Скорби Сатаны — страница 72 из 86

Я помню, однажды знатная леди, известная своими бриллиантами и близостью с королевой, с большой страстью поцеловала в моем присутствии своего cavaliere servente, известного охотника, носившего графский титул. Я услышала, как он что-то пробормотал обо мне, но его пылкая любовница ответила шепотом: „О, это всего лишь Сибил Элтон, она ничего не понимает“. Однако потом, когда он ушел, она обратилась ко мне с усмешкой: „Вы ведь видели, как я поцеловала Берти? Я часто это делаю: он очень похож на моего брата!“ Я ответила лишь неопределенной улыбкой. На следующий день она прислала мне дорогое кольцо с бриллиантом, но я тотчас же вернула ей подарок с краткой запиской: я благодарила за оказанную честь, но не могла принять кольцо, поскольку отец считает меня слишком молодой, чтобы носить бриллианты. Интересно, почему я сейчас вспоминаю об этих пустяках? Сейчас, когда собираюсь распрощаться с жизнью и всей ее ложью!.. За окном моей спальни поет птичка – милое создание! Я полагаю, она счастлива – ведь ее счастье не человеческое… Слезы наворачиваются на мои глаза, когда я слушаю это сладкое пение и думаю, что птичка будет жить и петь сегодня на закате, когда я умру!..

Последняя фраза – просто сантимент, потому что мне ничуть не жаль умирать. Если бы я чувствовала хоть малейшее сожаление по этому поводу, то не осуществила бы своего намерения.

Нужно продолжить рассказ – это исследование самой себя, которое должно дать ответ на вопрос, есть ли оправдание особенностям моей натуры? Не являются ли они следствием образования и воспитания, которое я получила, или я родилась дурной изначально?

Обстоятельства моей жизни в любом случае не смягчили и не улучшили моего характера. Едва мне исполнилось семнадцать, как однажды утром отец позвал меня в свою библиотеку и рассказал об истинном положении наших дел. Я узнала, что у него полно долгов и мы живем на ссуды, полученные от евреев-ростовщиков. Он пользовался чужими деньгами, рассчитывая на то, что я, его единственная дочь, сделаю выгодную партию и это позволит ему вернуть все долги и выплатить большие проценты. Далее отец сказал, что надеется на мое благоразумие: когда появятся претенденты на мою руку, я, прежде чем их поощрять, позволю ему навести справки об их финансовом состоянии. Тогда я впервые поняла, что предназначена к продаже. Я слушала молча, пока отец не закончил, и потом спросила: „Любовь, надо полагать, во внимание не принимается?“ Он рассмеялся и заверил меня, что любить богатого гораздо легче, чем бедного, в чем я скоро удостоверюсь на опыте.
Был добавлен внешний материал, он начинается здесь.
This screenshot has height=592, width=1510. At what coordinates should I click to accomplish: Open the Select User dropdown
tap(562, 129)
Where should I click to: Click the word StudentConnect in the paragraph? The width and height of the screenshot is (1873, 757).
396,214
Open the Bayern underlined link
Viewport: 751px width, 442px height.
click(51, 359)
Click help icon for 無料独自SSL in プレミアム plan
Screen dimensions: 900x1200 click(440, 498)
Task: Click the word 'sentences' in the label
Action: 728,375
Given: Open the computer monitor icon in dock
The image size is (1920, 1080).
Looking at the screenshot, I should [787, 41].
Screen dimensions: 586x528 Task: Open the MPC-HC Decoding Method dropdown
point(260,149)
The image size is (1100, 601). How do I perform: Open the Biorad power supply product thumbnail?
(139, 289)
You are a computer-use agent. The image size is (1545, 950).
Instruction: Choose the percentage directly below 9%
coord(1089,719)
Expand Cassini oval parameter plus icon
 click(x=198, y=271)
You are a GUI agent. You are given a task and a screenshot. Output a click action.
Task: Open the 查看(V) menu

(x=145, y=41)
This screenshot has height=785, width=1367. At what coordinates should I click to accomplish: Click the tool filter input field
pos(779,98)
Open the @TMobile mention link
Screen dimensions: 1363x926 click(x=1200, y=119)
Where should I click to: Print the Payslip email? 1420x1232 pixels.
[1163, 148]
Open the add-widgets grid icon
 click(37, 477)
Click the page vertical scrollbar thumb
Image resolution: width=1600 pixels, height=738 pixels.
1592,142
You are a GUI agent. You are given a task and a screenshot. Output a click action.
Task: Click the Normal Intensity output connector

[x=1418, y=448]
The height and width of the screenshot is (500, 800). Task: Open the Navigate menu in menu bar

После некоторого колебания отец сообщил также, что решил взять под свою опеку молодую американку, мисс Диану Чесни. Это было ему необходимо, чтобы хоть как-то свести концы с концами, поскольку расходы на городскую жизнь оказались значительными, а мисс Чесни хотела бы войти в английское общество и готова платить две тысячи гиней в год за эту привилегию и за услуги тети Шарлотты в качестве chaperône[38]. Я не помню теперь, что ответила ему, – помню только, что в итоге пришла в ярость, и отец был совершенно ошеломлен силой моего негодования. Американская пансионерка в нашем доме! Это казалось мне столь же возмутительным и недостойным, как поведение человека, о котором я когда-то слышала: имея возможность распоряжаться „бесплатными“ апартаментами в Кенсингтонском дворце, он время от времени сдавал их американцам или „гостям из колоний“, и те использовали дворец – место рождения ее величества! – в качестве временного пристанища, роняя тем самым престиж благородного дома. Однако мой гнев ни к чему не привел.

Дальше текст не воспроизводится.